About 12 years ago, I was sitting in one of these meetings. Bored. We were brainstorming about some kind of new product or something. What features customers would like, what the benefits of those features were. There were disagreements that took us off track. About 2 hours into this. I start calculating how much money we were wasting in this meeting. Let’s see. 10 middle managers, a couple of execs, we’re already 2 hours in and we have about 2 hours more to go. That’s 4 hours times 12 people at about $100 per hour – not counting benefits. YIKES! For that amount of money, we could have actually known instead of guessing.
Don’t Try This at Home
While it’s important to be close to your customer and talk to them and understand their needs – doing your own survey is not the time and place for that.
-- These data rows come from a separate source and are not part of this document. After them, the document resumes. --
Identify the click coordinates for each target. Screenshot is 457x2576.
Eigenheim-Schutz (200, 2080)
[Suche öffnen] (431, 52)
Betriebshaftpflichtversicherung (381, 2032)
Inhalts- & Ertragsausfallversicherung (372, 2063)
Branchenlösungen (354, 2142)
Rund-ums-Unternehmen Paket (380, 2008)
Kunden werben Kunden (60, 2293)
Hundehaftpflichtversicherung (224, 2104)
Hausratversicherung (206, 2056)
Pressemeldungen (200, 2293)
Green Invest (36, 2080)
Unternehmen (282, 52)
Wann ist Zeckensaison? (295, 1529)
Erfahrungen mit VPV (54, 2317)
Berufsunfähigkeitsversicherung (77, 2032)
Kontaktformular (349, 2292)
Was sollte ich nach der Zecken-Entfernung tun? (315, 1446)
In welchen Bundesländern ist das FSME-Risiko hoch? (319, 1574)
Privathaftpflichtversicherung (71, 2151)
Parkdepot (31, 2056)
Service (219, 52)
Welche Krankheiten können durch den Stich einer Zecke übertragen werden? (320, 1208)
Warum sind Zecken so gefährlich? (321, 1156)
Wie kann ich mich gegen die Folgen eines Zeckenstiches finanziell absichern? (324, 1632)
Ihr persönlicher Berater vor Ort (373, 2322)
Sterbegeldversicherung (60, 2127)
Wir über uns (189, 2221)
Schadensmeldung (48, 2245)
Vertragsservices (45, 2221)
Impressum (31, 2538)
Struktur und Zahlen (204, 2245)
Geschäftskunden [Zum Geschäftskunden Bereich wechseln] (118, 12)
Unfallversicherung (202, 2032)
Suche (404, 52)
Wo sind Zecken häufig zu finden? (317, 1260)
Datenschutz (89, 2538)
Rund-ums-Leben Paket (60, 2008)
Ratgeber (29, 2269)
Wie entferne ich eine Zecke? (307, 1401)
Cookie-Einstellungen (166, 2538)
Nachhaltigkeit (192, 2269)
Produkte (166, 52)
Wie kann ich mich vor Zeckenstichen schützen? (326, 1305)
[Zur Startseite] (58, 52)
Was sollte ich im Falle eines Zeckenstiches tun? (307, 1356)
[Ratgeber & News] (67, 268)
You already pay people for that — they’re called sales people. So if you’re not happy with the info you’re getting from them — that’s another issue.
There’s a reason why doctors don’t operate on their own family — they are too emotionally invested. They have someone else do it. You should treat your survey the same way. Have a trained professional do it.
Before you Create a Survey – Have Some Conversations – And Sell in the Process
It’s the whole garbage in garbage out thing. Don’t just throw questions into a survey. You’ll actually get answers. The only problem with that is — were they the right questions?
Run in-depth-interviews (that’s the fancy term for talk to some people). Create a simple discussion outline using mostly open-ended questions. I like to start with something like
- "Tell me about your relationship with company X" I also like to use this one
- "What’s important to you when you’re buying "offering Y?"
- "What triggered you to call company X?"
- "What were you most afraid of when you started working with this company?"
See how those work? They engage the person to really think about the quality of their experience, these questions get them to focus on the things that are important.
This is not supposed to be some secret branding survey. This is an open conversation between your customer and this third party. There’s no rule that says that you can’t ask the person what products they are using and for what reason. There’s no reason you can’t suggest that the customer call their rep to solve a new problem. So do it.
Test Your Results – Before You Get Them
This is so obvious, it’s crazy. After you’ve pulled together your web survey – you’re going to test it. Run through the questions, hand it over to some other people to take as a test. Tell them to answer the questions the way they think the customers will. OK – now you have some data. Print of a report and pretend that these are really the results. What will you do? For example if one of your questions was "Please rate your overall experience" and the results were 3.2 out of a 10 point scale. What will your team do? If your answer is get into a brainstorm meeting for 4 hours – please don’t. It’s a bad question. Get another one. If you got a rating of 3.2 out of 10 on "timely answering of the phone" – well then, you know exactly what to do. Measure how long it takes to answer the phone and cut that number down to nothing. Get a new phone system, hire an additional person to answer the phone.
See how being lazy can actually be profitable?